This was Utterly Fucking Miserable and it... has actually been a very long time since I last did that, I think, so that's nice. (How I circumvented that particular failure mode: acquiring a more stable and predictable and much higher income, and also acquiring a live-in carer.)
So. Them's the problems. In terms of actual set-up, we have a large fridge-freezer; the ability to sterilise jars, fill them with things, and store them; an entirely vegetarian kitchen; space to store tinned and dried food in bulk; space to grow some of our own food; and the ability to compost.
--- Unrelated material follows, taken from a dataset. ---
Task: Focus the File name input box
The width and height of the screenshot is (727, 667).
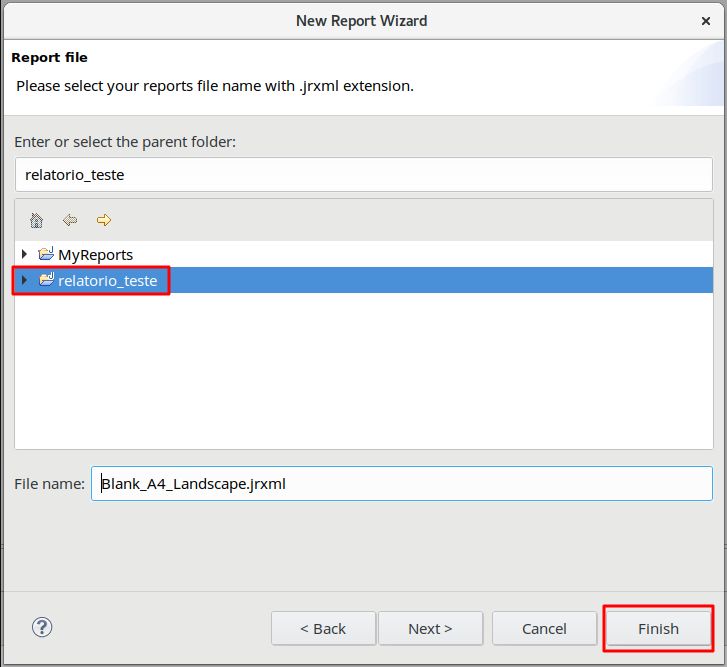Action: coord(400,484)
We also have a me, who is pretty relaxed arounddeath best-before dates and about cutting mould off foods it's safe to do so -- and who is very comfortable looking at What Needs Using Up and turning it into Food.
We are also lucky in that we are able to do fairly small and frequent shops for perishables: A has two supermarkets on the way home from work; if I go down the hill for any reason there's another several large ones. This means it's possible to browse, find fresh food in the reductions bin, and take it from there.
The thing about herbs and salads is that (i) I really like them, (ii) I grew up with herbs on the patio/in the rockery/etc (and a prejudice against dried if fresh is available), and (iii) I resent the price-per-100g increase (and more packaging) on smaller bags of supermarket fresh herbs, so insist on buying the large ones even when it's obviously a bad idea.
My solution to this, now I've got light and space, is a set of tubs on the porch containing rosemary, parsley, garden mint, thyme, sage, and bay. (And wild garlic.) I've also got a pile of salad that I really need to get into the ground at the allotment. Prior to having light and space, I was either skipping them entirely and feeling sad about it, or buying large packs and feeling guilty when they went miserable before I got all the way through them. (Occasionally I'd get my act together to freeze them, but only occasionally; Jack Monroe recommends pesto, but I am not a massive fan of pesto at the best of times.)
We do not buy bananas often, but I avoid them going off by dint of either (i) making banana bread or (ii) peeling them, chopping them, and sticking them in the freezer. (Or sticking them in the freezer whole, if I'm struggling, and then peeling and chopping them at a later date.)
Our flat doesn't have green waste collection (because Why Would It, urgh), but vegetable peelings get sorted into a bag in the freezer (if they can be turned into stock) or straight into the compost bin (if they can't). Once stock has been made (and generally frozen), the peelings then get composted. (Compost is also the end destination, these days, of food we really don't manage to eat: I feel much less bad about compost than I did about landfill.)
Lemon and lime peel also goes into a bag in the freezer, if I'm juicing but not zesting. For bonus points my compost set-up can in fact handle digesting citrus.
Bread used to go mouldy rather more than we'd have liked when we were buying it (usually in plastic); now that we're almost entirely making it at home, we get through a loaf in two days or thereabouts and if it hangs around longer it stales and gets turned into croutons/breadcrumbs/etc. (Joyous thing about staled bread: once it's stale you don't actually have to rush to do anything with it; it can just Sit There.)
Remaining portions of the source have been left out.